Droit de réponse de Sani Mouhamadou : une clarification nécessaire face aux allégations erronées

Un droit de réponse pour rétablir les faits : Sani Mouhamadou dément formellement toute implication de Maxime Eko Eko

Me Mélissa Nyoth, avocate au Barreau du Cameroun, a rendu public un droit de réponse au nom de son client, Sani Mouhamadou, suite à un communiqué récent qui l’impliquait indirectement dans une polémique.

Dans ce document, l’avocat précise que Sani Mouhamadou n’a jamais mentionné le nom de Maxime Eko Eko Léopold dans son communiqué initial. Ce dernier visait uniquement à rétablir la vérité après la diffusion de vidéos controversées les 24 et 25 juillet 2026.

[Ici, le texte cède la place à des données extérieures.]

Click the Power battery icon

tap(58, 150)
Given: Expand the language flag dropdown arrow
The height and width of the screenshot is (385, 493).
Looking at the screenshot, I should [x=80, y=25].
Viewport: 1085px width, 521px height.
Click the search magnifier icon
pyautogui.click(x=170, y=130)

L’affaire prend une tournure juridique, avec des accusations de diffamation portées par Sani Mouhamadou si les allégations ne sont pas retirées sous 48 heures.

 

Les faits contestés et la réponse de Sani Mouhamadou

Le communiqué initial de Sani Mouhamadou évoquait la Direction Générale de la Recherche Extérieure (DGRE) comme l’une des institutions camerounaises ayant sollicité ses services et son réseau en 2020. Une affirmation démentie par les avocats de Maxime Eko Eko, qui affirment que c’est ce dernier qui aurait contacté Sani Mouhamadou en premier.

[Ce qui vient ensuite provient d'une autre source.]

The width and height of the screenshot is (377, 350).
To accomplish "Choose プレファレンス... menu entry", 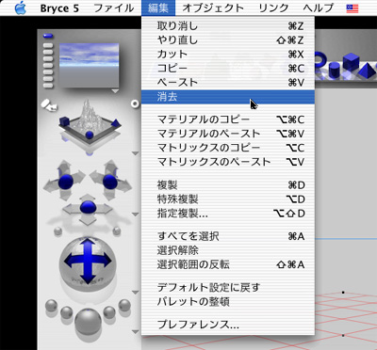I will point(198,325).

Sani Mouhamadou conteste ces allégations et rappelle que Maxime Eko Eko Léopold l’a effectivement contacté par messagerie le 1er février 2020, avec une demande d’assistance : « J’ai urgemment besoin de votre aide ». Cette preuve écrite, selon lui, confirme l’antériorité de sa démarche.

Il souligne également que ses compétences sont certifiées par l’Institut des Hautes Études de Défense Nationale, renforçant ainsi la légitimité de ses interventions.

Une démarche amiable sans réponse

Dès la découverte du communiqué litigieux, Sani Mouhamadou a tenté une approche informelle pour corriger l’erreur, mais sans succès. Face à cette situation, il se dit contraint de défendre son honneur et sa réputation professionnelle.

Il exige le retrait immédiat du communiqué sous 48 heures, sous peine de poursuivre Maxime Eko Eko Léopold pour diffamation et de produire les preuves en sa possession.

 

Une expertise reconnue et une réputation à préserver

Sani Mouhamadou insiste sur l’importance de préserver l’intégrité de son parcours professionnel, marqué par une expertise certifiée. Il rappelle que les accusations portées à son encontre sont infondées et non étayées par des éléments concrets.

Son avocat, Me Mélissa Nyoth, conclut en réaffirmant la nécessité de rétablir la vérité et de protéger la réputation de son client contre toute atteinte injustifiée.